I lost it. “Damn right you did! How the hell could you do that to your family? Why did you have to tell them? I begged you not to. They didn’t have to know. Things could have been different. But no! You gotta announce to the whole fucking world that you got a new lifestyle. Do you know what you’ve done?”
“I had to tell the truth,” Paul defended himself as if I held a gun.
“Why?”
He sighed, “Because I was tired of being ashamed of what I am. Who I am.”
I cried without shame. “It hurt them. So bad.

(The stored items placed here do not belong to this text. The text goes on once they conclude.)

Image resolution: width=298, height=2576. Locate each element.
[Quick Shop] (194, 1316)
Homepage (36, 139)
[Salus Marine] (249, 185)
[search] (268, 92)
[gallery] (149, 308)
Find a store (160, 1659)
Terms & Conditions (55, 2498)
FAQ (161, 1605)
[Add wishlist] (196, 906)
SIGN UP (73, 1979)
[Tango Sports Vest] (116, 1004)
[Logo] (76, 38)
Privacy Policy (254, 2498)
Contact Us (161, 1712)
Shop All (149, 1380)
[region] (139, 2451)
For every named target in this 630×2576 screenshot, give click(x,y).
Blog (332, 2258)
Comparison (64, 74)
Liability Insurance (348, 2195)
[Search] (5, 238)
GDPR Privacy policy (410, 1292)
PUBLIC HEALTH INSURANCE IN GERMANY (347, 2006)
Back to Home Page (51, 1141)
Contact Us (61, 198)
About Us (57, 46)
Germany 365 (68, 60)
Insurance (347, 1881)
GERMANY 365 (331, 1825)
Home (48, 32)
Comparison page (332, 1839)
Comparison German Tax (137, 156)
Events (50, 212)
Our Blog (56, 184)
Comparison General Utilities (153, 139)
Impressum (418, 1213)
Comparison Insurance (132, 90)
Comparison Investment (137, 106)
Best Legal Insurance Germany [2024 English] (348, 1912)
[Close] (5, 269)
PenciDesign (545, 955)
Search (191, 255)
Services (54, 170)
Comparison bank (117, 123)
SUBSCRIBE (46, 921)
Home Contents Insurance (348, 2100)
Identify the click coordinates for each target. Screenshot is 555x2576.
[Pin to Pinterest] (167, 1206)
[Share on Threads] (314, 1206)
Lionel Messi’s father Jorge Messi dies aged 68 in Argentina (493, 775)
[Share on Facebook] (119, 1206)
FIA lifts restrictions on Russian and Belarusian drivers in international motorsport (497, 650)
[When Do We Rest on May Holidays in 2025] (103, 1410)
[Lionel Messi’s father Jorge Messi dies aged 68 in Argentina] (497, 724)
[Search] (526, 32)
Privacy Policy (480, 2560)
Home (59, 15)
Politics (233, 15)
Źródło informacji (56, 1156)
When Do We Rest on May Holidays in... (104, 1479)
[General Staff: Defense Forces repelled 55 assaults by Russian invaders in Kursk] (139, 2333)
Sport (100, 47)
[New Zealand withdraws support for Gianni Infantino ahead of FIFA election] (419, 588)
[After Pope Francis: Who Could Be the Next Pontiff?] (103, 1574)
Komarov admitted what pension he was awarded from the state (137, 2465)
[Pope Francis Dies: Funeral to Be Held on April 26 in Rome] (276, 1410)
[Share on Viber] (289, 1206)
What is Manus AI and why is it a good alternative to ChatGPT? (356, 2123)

Dad goes crazy if I even say your name. Now you’re, you’re…”
“Say it!” Paul screamed.
I reeled. I was in a battle with my soon-to-be-dead brother and I couldn’t stop. “No! I won’t. I won’t!” I screamed at my sick and defenseless brother.
“Say it! Say it! Say it!” He taunted me like we were children again.
I dove straight into my grief. “You’re going to die, you son-of-a-bitch!” I had to leave. I ran out of the room, down the stairs and out of the building. I wanted to vomit. I wanted to go home. Instead, I got into my green Volvo and drove back to the motel. (to be continued…)
copyright 2006
As I read this I felt it, and that’s the mark of kick-ass writing. Memoir is so hard and yet, for us memoirists, so very necessary. Thank you for your bravery in putting this online. If you check out my blog, you’ll see that this very morning, I broke through a 5-month writing block with my memoir…share my joy!
thank you so much Flight Pattern. it is hard to bear our souls about such personal things but you’re right it is necessary. i am on my way to your blog. congratulations for your breakthrough.